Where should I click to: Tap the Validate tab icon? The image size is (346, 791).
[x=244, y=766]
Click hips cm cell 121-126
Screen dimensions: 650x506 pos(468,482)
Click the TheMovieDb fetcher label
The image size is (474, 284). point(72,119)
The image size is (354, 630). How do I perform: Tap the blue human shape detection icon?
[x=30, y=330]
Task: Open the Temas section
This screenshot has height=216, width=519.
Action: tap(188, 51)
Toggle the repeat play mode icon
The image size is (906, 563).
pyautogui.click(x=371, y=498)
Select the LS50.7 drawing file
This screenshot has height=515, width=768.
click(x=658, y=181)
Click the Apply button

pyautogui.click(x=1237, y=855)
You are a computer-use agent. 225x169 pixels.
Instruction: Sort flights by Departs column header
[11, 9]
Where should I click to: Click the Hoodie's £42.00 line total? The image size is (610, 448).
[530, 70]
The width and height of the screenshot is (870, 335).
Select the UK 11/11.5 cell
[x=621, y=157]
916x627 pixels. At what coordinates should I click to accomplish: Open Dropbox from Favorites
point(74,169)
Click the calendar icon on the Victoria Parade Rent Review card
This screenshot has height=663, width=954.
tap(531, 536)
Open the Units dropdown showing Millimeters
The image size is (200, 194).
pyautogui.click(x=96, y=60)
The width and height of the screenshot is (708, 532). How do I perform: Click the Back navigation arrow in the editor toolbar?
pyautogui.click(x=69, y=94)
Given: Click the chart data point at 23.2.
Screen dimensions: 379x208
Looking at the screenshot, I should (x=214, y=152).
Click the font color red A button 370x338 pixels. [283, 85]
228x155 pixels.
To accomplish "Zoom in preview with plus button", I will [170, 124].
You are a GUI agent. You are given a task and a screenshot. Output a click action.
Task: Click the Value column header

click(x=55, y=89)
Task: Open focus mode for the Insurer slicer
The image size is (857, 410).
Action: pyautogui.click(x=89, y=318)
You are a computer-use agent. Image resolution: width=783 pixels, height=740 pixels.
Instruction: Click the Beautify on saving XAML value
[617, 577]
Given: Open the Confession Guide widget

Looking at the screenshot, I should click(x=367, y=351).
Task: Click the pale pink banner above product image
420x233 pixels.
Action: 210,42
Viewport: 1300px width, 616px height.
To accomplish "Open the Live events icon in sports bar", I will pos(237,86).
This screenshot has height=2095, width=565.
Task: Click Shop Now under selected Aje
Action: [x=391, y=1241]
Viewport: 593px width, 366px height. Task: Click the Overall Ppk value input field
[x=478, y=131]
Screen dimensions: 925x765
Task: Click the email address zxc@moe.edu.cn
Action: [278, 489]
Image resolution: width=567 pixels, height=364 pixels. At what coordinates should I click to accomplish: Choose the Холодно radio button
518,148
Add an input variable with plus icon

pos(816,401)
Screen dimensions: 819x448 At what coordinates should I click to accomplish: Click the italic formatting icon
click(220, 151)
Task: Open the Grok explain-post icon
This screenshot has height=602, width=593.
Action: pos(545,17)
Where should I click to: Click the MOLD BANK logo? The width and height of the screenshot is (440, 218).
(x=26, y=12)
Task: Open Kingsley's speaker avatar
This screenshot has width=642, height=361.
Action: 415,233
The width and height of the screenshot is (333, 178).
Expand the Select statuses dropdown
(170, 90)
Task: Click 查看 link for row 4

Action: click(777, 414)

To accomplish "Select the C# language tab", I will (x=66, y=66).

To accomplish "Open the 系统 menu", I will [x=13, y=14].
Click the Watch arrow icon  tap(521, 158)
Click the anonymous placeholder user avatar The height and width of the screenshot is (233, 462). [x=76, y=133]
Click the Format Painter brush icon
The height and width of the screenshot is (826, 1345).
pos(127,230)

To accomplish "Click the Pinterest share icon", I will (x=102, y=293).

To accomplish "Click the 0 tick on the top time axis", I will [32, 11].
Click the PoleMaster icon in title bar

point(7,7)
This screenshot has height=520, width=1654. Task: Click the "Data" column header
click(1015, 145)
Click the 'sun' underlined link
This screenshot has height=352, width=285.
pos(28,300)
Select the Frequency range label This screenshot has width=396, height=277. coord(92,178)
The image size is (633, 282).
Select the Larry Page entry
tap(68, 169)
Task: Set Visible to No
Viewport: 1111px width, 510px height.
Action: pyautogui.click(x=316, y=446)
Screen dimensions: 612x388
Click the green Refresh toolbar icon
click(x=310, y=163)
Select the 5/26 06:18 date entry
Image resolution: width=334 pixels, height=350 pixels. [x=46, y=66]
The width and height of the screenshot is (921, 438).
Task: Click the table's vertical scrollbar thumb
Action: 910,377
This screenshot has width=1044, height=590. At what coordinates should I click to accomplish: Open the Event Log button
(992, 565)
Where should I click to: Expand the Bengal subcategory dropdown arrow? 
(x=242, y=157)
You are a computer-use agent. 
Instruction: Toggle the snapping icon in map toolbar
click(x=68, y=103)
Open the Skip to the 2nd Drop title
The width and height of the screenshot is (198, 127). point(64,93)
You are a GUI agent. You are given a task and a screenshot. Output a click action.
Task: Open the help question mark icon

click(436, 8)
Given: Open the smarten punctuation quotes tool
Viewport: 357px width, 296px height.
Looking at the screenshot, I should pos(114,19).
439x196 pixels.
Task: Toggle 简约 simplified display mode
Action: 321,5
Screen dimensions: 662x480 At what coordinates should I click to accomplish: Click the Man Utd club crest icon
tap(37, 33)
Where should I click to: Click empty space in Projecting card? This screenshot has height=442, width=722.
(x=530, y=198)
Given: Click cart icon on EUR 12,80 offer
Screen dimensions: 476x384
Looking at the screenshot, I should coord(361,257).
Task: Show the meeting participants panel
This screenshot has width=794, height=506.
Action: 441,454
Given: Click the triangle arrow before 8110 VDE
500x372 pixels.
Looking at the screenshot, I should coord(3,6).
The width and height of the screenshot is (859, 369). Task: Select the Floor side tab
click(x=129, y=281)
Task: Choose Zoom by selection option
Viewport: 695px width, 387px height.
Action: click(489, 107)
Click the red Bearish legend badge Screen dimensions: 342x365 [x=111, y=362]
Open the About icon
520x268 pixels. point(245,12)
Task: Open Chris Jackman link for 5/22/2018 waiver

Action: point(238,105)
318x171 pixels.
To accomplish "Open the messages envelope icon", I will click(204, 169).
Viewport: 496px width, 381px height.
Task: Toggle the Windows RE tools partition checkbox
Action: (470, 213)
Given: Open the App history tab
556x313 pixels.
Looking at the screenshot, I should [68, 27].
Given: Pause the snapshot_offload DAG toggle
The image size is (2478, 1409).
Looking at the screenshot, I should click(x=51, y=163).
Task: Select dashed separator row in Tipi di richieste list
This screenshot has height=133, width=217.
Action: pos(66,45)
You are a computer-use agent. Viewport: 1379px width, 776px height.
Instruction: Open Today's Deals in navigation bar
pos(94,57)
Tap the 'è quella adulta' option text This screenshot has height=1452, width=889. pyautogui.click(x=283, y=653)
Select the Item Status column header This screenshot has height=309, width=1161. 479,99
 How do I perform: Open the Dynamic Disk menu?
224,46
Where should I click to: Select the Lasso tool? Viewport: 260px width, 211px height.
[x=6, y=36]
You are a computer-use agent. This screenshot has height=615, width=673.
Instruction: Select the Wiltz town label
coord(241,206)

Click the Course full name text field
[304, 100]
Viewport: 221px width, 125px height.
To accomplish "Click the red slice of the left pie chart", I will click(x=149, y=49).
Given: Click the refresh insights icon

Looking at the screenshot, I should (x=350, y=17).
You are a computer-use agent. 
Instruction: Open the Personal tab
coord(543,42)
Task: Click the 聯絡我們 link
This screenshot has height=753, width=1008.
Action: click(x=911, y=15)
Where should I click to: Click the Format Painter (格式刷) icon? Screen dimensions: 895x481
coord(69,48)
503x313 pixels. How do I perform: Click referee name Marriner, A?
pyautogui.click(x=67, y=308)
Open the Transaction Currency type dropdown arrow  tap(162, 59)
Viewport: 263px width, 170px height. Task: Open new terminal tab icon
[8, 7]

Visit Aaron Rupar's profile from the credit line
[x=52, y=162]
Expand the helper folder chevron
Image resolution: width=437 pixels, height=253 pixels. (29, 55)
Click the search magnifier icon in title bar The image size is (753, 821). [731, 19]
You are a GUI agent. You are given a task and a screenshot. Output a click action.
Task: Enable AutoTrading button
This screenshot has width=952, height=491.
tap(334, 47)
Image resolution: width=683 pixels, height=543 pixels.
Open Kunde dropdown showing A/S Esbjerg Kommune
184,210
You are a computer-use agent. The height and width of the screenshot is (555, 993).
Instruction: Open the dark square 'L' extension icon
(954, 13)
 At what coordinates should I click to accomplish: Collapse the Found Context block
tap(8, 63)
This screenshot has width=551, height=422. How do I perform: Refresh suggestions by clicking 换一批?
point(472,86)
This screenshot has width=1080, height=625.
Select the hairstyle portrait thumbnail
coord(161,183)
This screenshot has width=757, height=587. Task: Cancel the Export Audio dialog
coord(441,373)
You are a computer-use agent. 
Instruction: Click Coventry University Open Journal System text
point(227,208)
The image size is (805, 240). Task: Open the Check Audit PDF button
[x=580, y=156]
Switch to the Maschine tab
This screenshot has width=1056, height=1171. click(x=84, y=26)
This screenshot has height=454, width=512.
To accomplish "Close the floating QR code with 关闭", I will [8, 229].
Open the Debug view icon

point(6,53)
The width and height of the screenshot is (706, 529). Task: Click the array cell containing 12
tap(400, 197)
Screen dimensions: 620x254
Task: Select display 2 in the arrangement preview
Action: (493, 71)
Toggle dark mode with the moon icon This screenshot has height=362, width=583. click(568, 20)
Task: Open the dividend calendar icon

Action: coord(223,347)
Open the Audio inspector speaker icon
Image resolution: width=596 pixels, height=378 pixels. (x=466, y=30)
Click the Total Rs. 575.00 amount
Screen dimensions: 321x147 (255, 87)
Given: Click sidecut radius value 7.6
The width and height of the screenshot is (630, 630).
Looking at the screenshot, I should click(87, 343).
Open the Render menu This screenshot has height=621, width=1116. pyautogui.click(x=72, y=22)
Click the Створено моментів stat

==============================

# PROBLEM
Lines that contain "option" are to be copied from the records above.

# SOLVED EXERCISE
Task: Choose Zoom by selection option
Tap the 'è quella adulta' option text This screenshot has height=1452, width=889. pyautogui.click(x=283, y=653)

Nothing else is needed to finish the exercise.